The current system means that membership of the Commons is dependent on elections. It could be argued, that the Government is ultimately accountable to the electorate. In reality the power base is an oligarchy of self interest, promoting the notion that Parliament is representative and therefore the Government is the preferred choice of the electorate.
Obviously elections cannot be held annually, or referendums held on every point during a Government’s term. Thus accountability to the electorate is periodic. A general election must be held at least every five years.
“This gives rise to the fear of the possibility of an ‘elective dictatorship’, with a carte blanche to govern in whichever way it pleases for the term of its office”.
This is, to an extent, an unfounded fear given the possibility of the dissolution of Parliament; although this is a constitutional convention which can be suspended.
“...I certainly think the doctrine should apply, except in cases where I announce that it does not”.
Purists say the executive is collectively responsible to Parliament, but experience has shown how (in)effective this is when the Commons is effectively controlled by the party that holds office.
With the Commons dominated by a Government with a large majority and the fact that ultimately the Commons can achieve its political will over the House of Lords, it is clear that the executive, weald extraordinary power. It is said by some that Parliament is merely there to legitimate executive policy. The majority of Bills are prepared for Parliament by Government and the bulk of the legislative programme is taken up by these Bills. The executive actively participate in the legislative process and essentially, when the Government have a strong majority, no legislation is enacted that the executive disapproves of.
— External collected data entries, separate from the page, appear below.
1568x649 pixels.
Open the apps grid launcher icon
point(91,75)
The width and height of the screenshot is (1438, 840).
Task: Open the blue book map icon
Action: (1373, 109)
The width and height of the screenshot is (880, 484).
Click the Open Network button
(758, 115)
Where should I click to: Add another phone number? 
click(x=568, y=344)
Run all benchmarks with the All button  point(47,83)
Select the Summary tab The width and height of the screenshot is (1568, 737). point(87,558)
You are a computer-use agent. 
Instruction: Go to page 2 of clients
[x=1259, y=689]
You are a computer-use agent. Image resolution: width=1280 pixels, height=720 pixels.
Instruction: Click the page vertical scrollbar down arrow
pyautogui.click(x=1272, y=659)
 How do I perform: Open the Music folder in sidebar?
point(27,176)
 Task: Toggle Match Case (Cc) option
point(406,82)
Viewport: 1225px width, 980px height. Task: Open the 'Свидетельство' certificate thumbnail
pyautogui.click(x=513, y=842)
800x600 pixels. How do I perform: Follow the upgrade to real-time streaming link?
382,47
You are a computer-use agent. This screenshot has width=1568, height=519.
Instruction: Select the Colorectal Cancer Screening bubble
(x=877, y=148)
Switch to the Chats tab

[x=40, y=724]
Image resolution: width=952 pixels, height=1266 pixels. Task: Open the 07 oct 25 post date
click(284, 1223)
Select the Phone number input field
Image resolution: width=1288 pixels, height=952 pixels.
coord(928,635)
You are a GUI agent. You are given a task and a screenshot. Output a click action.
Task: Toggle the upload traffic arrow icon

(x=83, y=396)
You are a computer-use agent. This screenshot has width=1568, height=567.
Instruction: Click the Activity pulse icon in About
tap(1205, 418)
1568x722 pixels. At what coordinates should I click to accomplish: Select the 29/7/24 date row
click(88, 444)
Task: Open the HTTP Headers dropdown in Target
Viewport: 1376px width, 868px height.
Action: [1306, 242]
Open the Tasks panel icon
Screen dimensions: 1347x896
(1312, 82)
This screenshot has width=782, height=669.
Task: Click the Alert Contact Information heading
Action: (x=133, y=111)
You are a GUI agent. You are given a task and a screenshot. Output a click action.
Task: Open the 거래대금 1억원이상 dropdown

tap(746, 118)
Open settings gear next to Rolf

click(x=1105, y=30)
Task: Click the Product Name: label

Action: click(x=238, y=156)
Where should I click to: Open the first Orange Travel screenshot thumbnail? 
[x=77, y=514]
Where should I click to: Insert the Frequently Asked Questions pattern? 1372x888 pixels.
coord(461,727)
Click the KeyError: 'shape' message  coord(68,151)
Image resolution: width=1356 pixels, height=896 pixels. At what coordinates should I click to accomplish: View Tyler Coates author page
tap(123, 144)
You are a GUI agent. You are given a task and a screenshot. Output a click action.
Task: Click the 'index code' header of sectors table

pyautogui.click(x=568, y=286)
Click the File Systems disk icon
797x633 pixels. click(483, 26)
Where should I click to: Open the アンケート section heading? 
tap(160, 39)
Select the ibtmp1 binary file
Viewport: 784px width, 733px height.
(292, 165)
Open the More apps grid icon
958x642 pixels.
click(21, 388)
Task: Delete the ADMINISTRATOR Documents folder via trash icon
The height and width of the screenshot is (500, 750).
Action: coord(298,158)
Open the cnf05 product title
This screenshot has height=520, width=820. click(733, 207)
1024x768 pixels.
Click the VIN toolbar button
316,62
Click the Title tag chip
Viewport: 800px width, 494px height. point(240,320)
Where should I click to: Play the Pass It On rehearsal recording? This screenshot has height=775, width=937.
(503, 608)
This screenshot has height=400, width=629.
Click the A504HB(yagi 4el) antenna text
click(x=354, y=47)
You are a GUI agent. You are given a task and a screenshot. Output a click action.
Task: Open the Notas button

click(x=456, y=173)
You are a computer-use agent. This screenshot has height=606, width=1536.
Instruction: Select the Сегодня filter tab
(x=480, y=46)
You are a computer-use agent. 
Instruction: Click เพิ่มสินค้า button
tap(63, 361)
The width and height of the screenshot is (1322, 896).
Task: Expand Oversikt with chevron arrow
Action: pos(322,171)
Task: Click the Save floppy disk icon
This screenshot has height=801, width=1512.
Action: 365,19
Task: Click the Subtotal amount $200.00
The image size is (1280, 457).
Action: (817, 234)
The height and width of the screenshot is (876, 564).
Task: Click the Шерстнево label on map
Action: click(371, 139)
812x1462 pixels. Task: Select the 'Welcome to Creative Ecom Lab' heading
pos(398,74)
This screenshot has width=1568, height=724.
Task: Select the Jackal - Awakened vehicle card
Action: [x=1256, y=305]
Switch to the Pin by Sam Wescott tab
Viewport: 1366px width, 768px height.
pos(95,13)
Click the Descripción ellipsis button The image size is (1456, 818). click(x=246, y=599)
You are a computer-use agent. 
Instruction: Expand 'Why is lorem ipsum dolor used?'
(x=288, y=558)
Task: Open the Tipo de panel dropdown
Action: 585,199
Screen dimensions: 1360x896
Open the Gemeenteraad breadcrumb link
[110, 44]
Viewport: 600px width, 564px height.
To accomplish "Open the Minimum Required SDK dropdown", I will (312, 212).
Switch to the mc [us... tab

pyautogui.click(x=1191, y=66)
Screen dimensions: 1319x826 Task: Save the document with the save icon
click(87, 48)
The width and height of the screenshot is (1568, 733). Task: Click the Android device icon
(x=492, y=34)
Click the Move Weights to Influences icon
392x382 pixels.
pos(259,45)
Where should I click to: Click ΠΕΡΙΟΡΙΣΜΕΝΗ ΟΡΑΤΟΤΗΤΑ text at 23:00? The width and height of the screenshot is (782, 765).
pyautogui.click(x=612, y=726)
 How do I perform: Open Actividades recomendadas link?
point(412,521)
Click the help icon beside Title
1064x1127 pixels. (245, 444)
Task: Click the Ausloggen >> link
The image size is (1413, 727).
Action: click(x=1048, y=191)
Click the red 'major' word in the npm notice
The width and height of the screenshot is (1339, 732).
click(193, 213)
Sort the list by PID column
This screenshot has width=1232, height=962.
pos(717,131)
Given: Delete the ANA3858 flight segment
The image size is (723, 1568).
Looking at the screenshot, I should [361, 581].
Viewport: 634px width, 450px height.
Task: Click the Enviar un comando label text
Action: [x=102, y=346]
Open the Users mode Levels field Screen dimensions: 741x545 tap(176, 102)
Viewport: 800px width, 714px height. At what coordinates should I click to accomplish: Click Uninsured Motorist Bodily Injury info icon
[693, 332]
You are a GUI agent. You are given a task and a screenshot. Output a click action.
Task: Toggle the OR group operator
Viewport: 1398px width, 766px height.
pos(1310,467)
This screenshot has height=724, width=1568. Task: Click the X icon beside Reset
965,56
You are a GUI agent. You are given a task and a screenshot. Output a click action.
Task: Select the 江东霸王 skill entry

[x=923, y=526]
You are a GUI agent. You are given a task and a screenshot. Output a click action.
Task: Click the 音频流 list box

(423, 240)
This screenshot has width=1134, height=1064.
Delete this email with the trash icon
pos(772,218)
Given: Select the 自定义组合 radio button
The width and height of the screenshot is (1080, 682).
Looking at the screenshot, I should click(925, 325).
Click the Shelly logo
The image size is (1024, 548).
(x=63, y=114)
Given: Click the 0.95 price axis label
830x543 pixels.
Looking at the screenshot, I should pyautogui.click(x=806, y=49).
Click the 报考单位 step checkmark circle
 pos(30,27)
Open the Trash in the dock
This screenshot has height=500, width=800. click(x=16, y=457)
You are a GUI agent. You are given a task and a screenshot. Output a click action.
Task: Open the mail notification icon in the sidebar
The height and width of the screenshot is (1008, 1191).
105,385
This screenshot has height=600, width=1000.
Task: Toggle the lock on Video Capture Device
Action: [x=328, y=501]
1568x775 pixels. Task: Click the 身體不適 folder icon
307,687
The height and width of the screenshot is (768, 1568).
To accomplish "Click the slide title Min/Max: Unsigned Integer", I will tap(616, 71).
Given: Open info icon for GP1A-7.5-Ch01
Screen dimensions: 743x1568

It is probably true to say that in the main, the Parliamentary function of legislation has effectively passed to the Cabinet.
The answer to, Who has ultimate power in the UK constitution? is, in reality a shifting concept. Ultimate power can reasonably be said to lie firmly with the executive, particularly at times of strong majority. A party that wins an election with an outright majority is virtually unassailable and able to form a Government that has virtual control over Parliament. The whips ensure the party line is followed and that a majority can be summoned at short notice to vote in the House. The doctrine of collective responsibility increases party discipline and unity and thus strengthens the Government in Parliament. The Government also has devices, such as the guillotine, to curtail Parliamentary debate of legislation. In short, a strong Government usurps the function of the legislature and not only can, but does make the law.
The effect on Government alters when faced with the situation John Major faced having lost his overall majority in the House of Commons in December 1996. Power clearly shifted, but it is debatable whether or not ultimate power was lost. With regard to Europe, power again has shifted but, the provisions above suggest that ultimate power remains with the executive, at national level.